Task requirements »
Filter task. Return each line of the material that holds the string "title".

Data for this exercise »
----
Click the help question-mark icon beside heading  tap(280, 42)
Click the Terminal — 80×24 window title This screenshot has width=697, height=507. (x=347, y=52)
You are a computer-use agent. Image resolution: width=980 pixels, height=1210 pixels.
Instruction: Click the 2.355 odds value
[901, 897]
----
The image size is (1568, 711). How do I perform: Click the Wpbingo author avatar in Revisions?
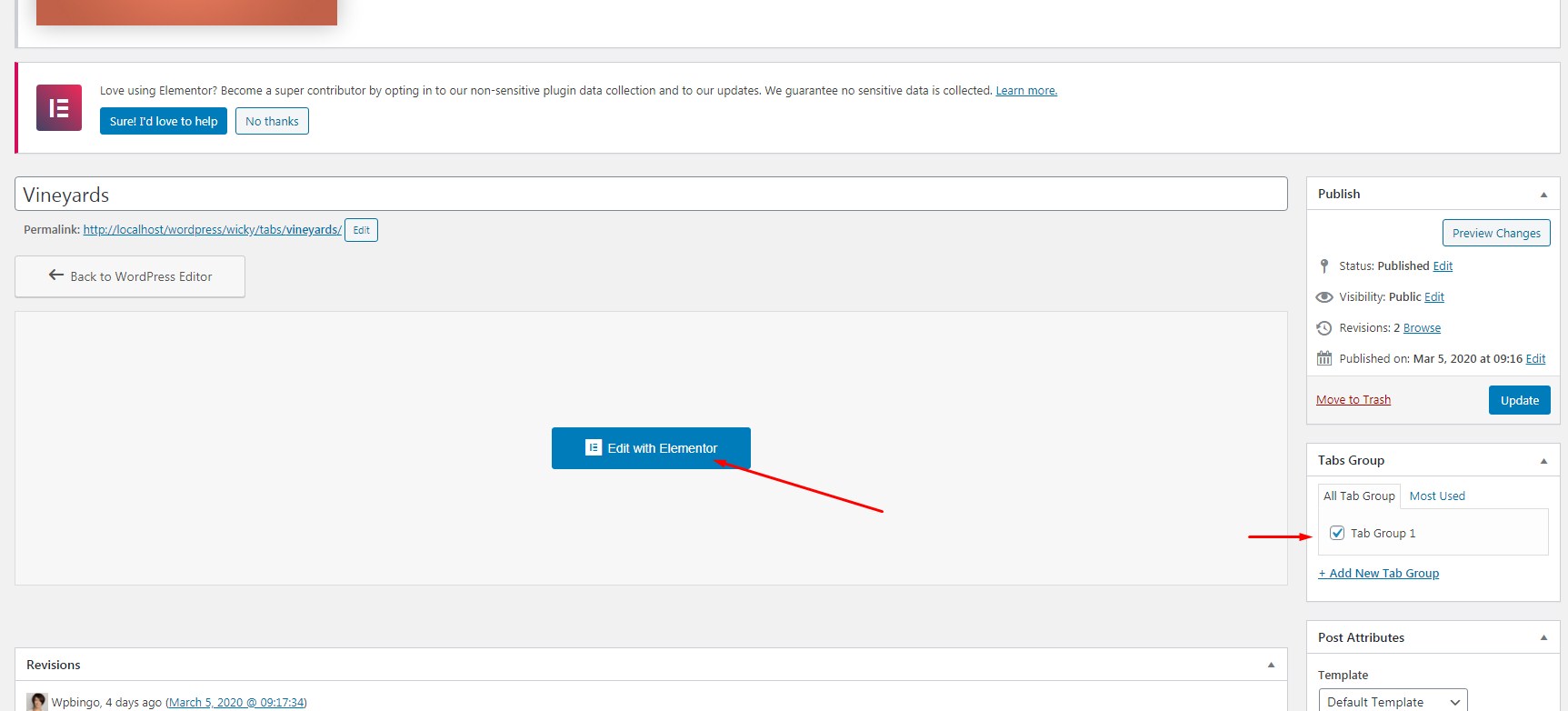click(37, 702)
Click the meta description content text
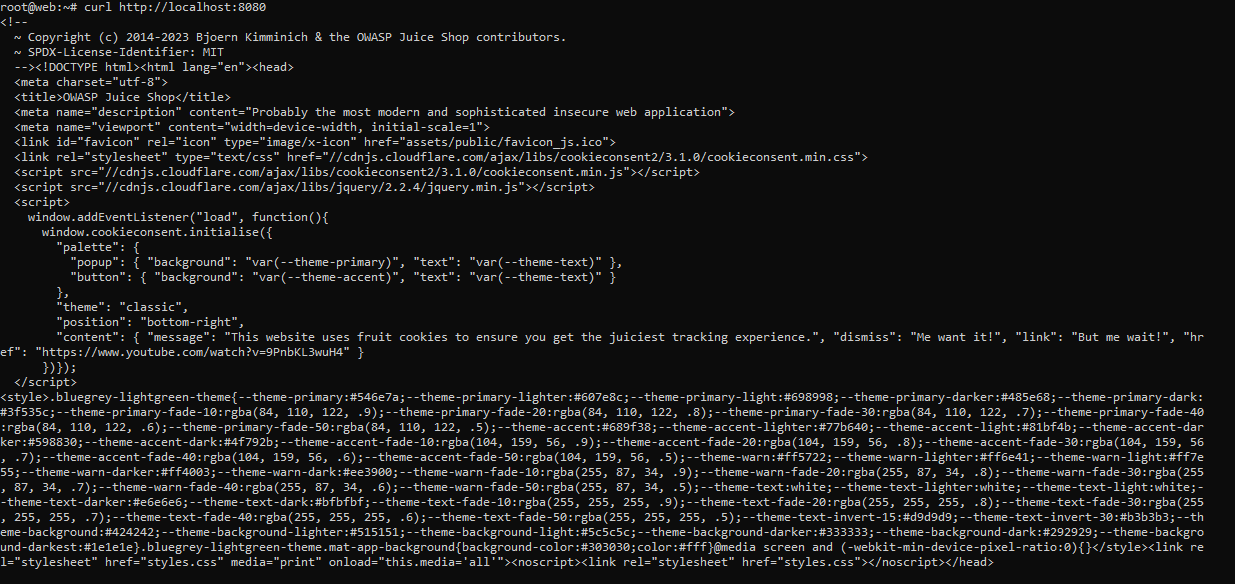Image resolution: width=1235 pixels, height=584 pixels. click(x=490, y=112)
----
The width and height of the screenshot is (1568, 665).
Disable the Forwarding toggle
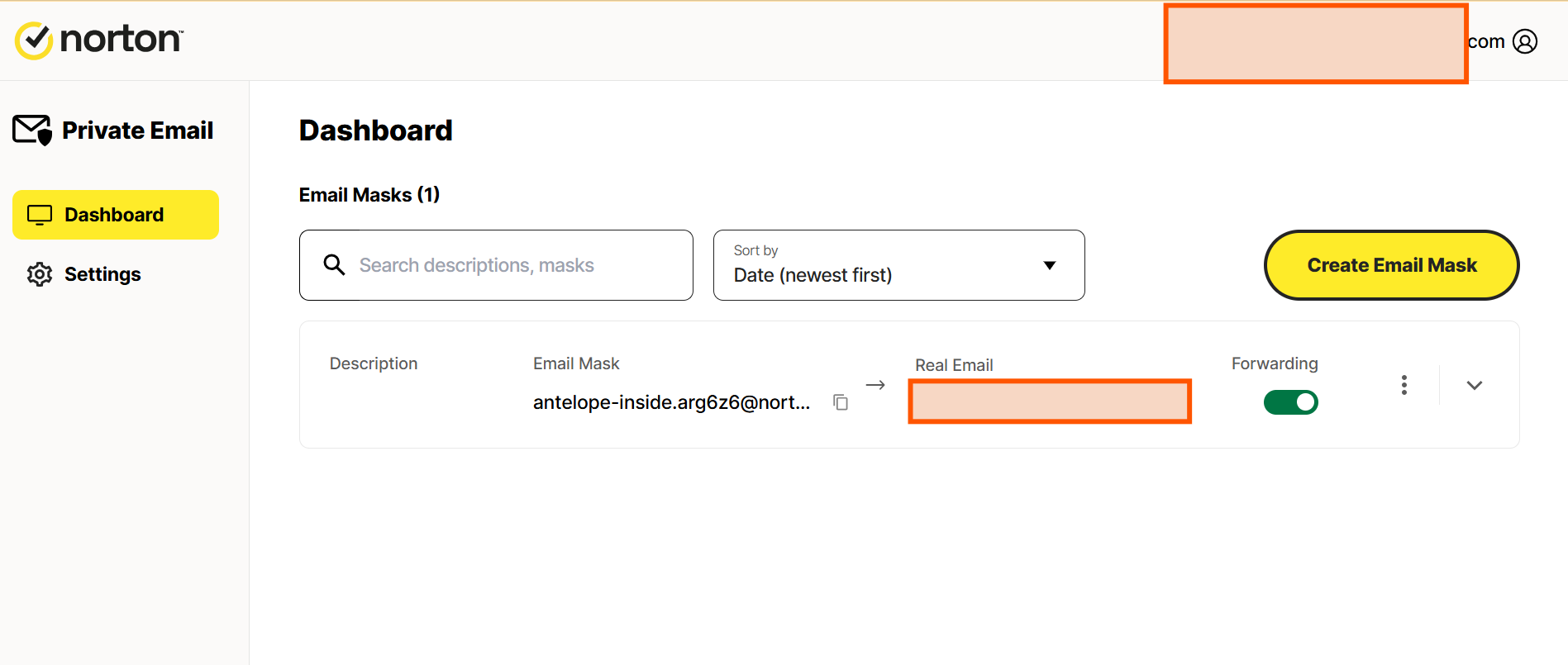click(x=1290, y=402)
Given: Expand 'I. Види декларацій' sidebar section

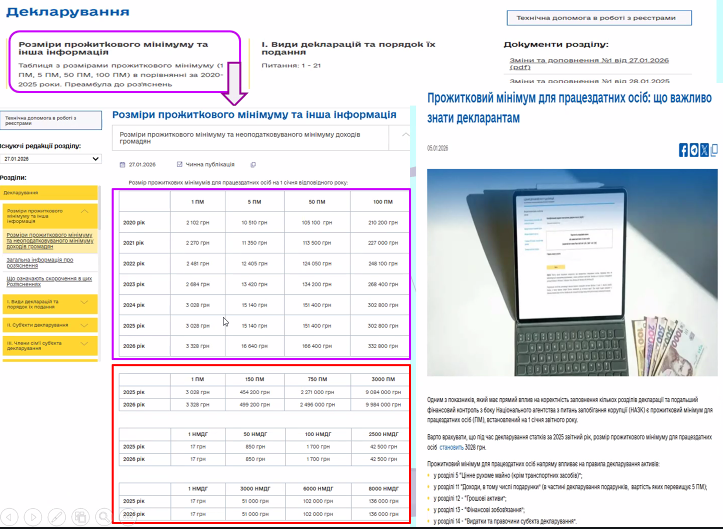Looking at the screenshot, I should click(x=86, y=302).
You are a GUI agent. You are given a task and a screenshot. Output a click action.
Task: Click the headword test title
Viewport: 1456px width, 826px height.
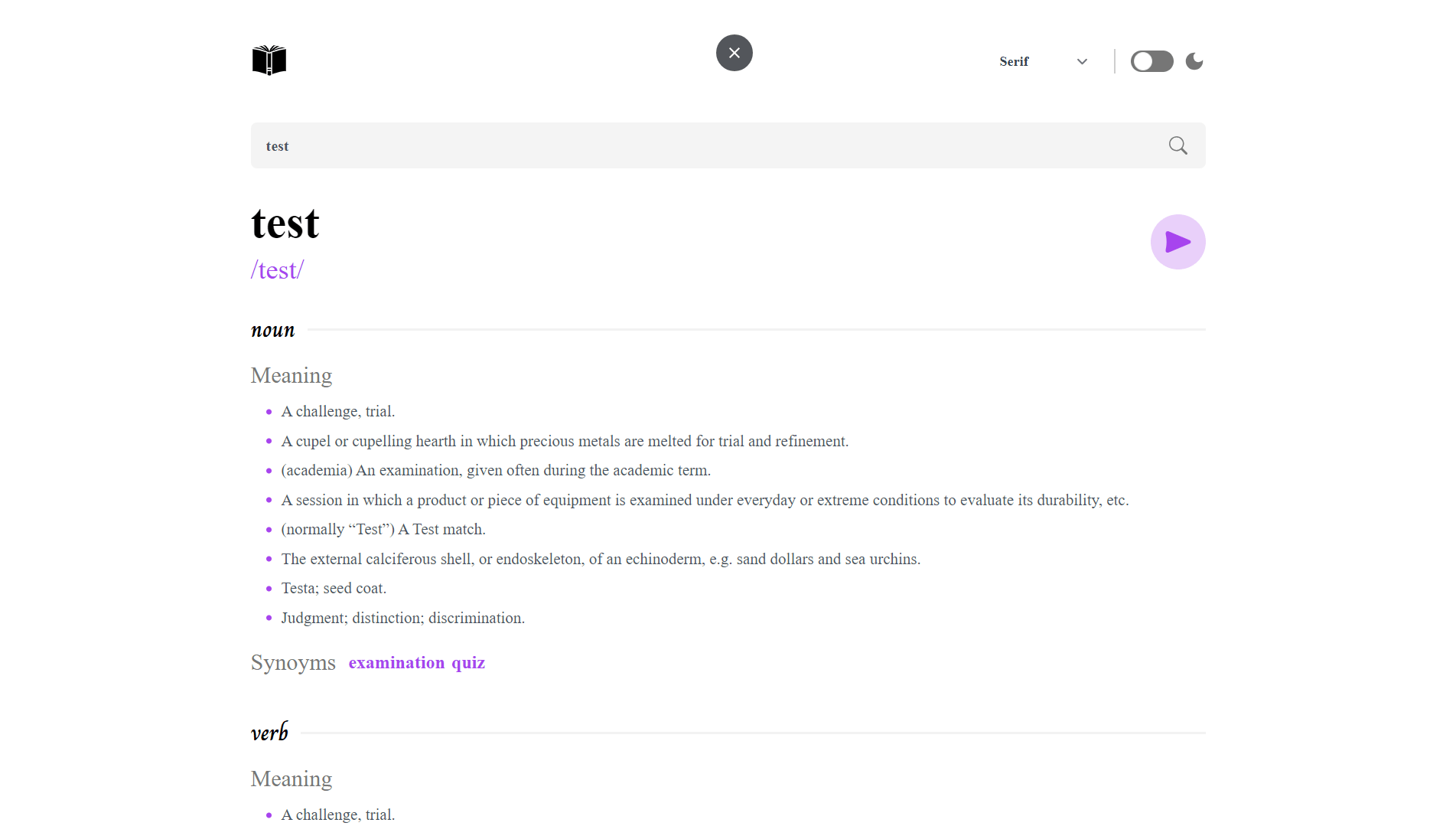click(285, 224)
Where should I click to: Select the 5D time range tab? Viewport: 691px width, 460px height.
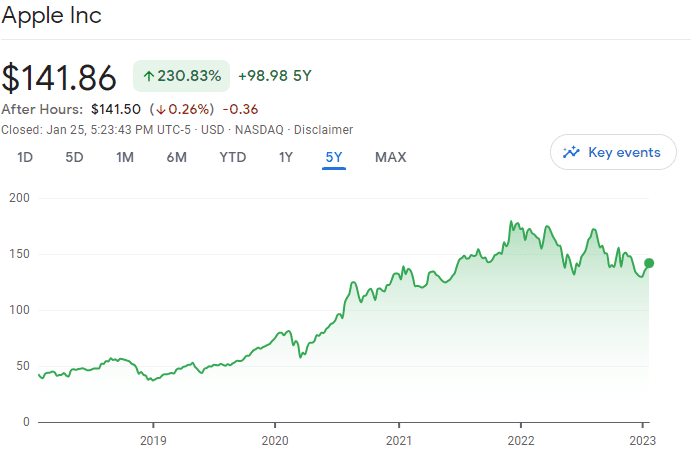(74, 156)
----
Written answer »
Click the Terminal — 80×24 window title This screenshot has width=697, height=507. (x=347, y=52)
Task: Click the headword test title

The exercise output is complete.